Em Maputo, as publicações de livros ocorrem em eventos badalados. Kulimando Saberes – a nova obra de Calane da Silva – não foi excepção. No entanto, tivemos tempo para saber o seguinte…
Publicar Kulimando Saberes aqui é simbólico. Com que sentimento retorna ao Centro Cultural Brasil-Moçambique, dois anos depois de ‘abdicar’ da sua direcção?
É um sentimento muito profundo, uma vez que quando nós habitamos uma casa em que trabalhamos, as nossas energias ficam impregnadas nas suas paredes. Por isso, o meu retorno configura a retomada da energia que se cimentou ao longo dos anos, a trabalhar, a gerar acontecimentos, a realizar cursos e eventos culturais para que, de facto, cada um de nós e todos aqueles que habitavam esta casa conseguissem levar consigo algo melhor, transformando as suas vidas. Foi isso o que aconteceu.
Temos um sentimento profundo de alegria, uma expressão de vontade para que todo o trabalho cultural desenvolvido aqui perdure sob a orientação de outros dirigentes que vierem.
Como é que tem sido o seu dia-a-dia em Inhambane?
Em Inhambane há um problema grave da violência doméstica, motivado pela acção dos curandeiros que dizem que quem está a originar a maldade são a mãe, a sogra e a tia. Por isso, os homens espancam as mulheres. Em resultado disso, o edil pediu-me um apoio para trabalhar no sentido de suavizar esses problemas. Mas também, já iniciámos um trabalho interessante, num infantário público, com crianças deficientes onde prestamos o nosso apoio.
Formámos a Liga dos Escuteiros que está a funcionar. Também temos lá o grupo espiritual Arco-Íris, no qual fazemos a fitoterapia e a ciência espiritual. Continuo a realizar palestras não só de natureza académica como também sobre a espiritualidade para os jovens em Maxixe.
Por essas razões, a minha experiência tem sido fantástica apesar de que em Inhambane, quando comparado com Maputo, o ritmo de trabalho diminuiu bastante. Aqui eu estava envolvido em várias sessões culturais, dirigindo o centro, dando aulas nas universidades. Então, tudo isso constituía uma labuta intensa que não se adequava muito ao facto de eu ser diabético porque me causava stress.

### OBJETIVO DEFINIDO 1
Diga se cada uma das afirmações seguintes concorda com o trecho fornecido. Responda sim ou não e cite literalmente as palavras do trecho que o decidem. (a) O entrevistado tinha deixado a direção do Centro Cultural Brasil-Moçambique dois anos antes. (b) Em Inhambane, o ritmo de trabalho do entrevistado é maior do que era em Maputo. (c) No grupo espiritual Arco-Íris pratica-se a fitoterapia.
### OBJETIVO DEFINIDO 2
Transcreva do trecho fornecido a parte que começa em "Temos um sentimento" e termina em "dirigentes que vierem.", com estas últimas palavras incluídas.

### DADOS DISPONÍVEIS
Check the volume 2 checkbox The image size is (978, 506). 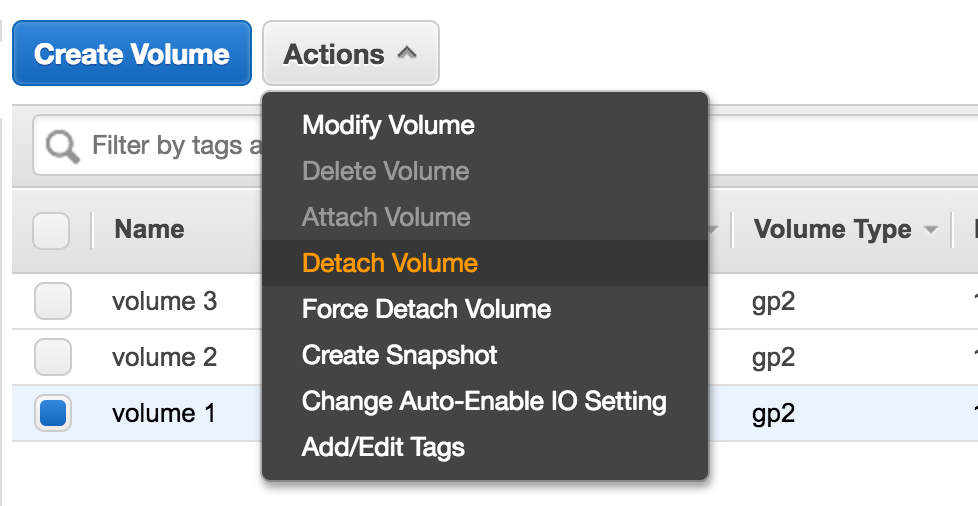coord(52,357)
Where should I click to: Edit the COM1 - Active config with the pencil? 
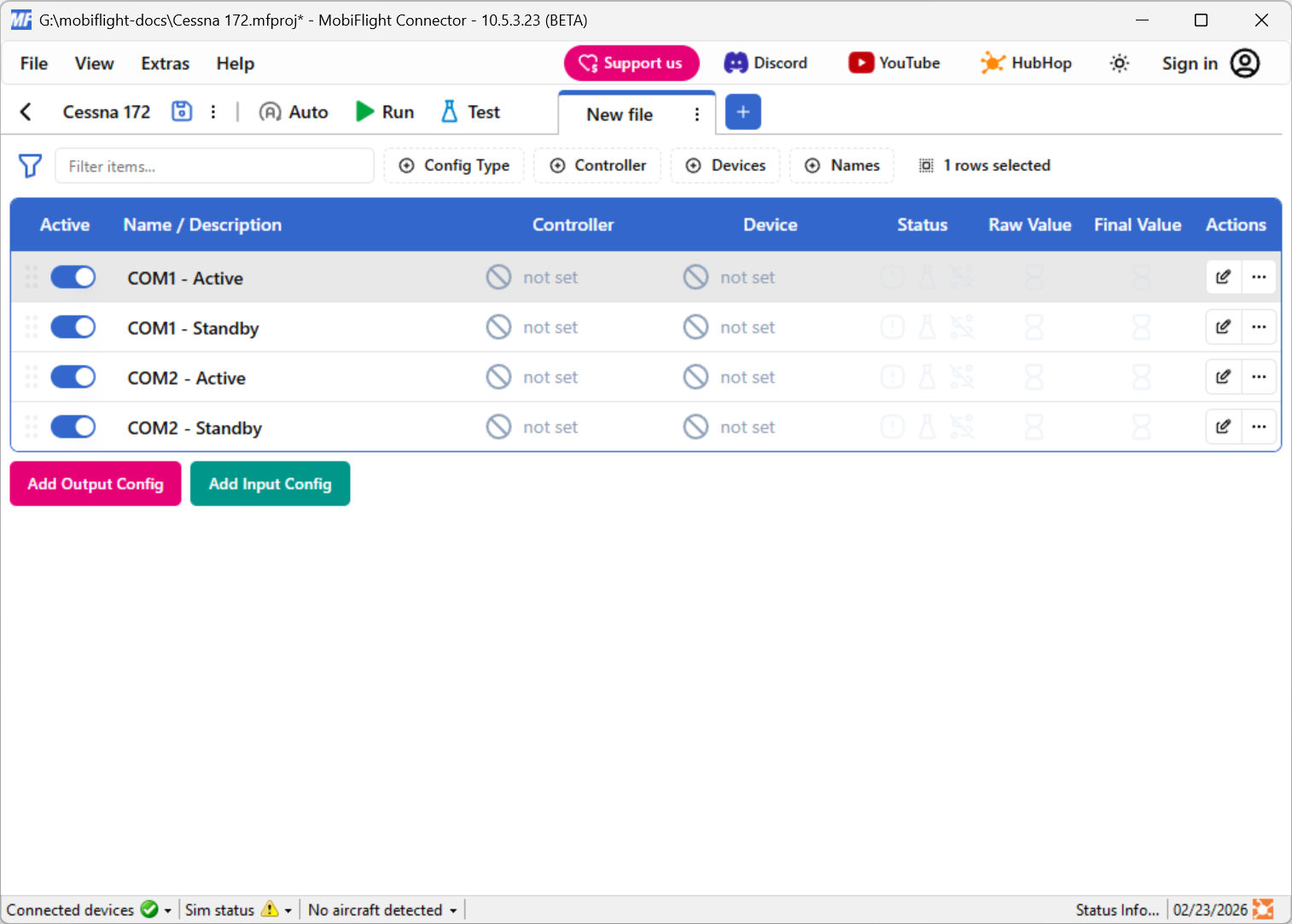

### RESPOSTA COMPLETA 1
(a) Sim: "dois anos depois de ‘abdicar’ da sua direcção".
(b) Não: "em Inhambane, quando comparado com Maputo, o ritmo de trabalho diminuiu bastante".
(c) Sim: "o grupo espiritual Arco-Íris, no qual fazemos a fitoterapia e a ciência espiritual".

### RESPOSTA COMPLETA 2
Temos um sentimento profundo de alegria, uma expressão de vontade para que todo o trabalho cultural desenvolvido aqui perdure sob a orientação de outros dirigentes que vierem.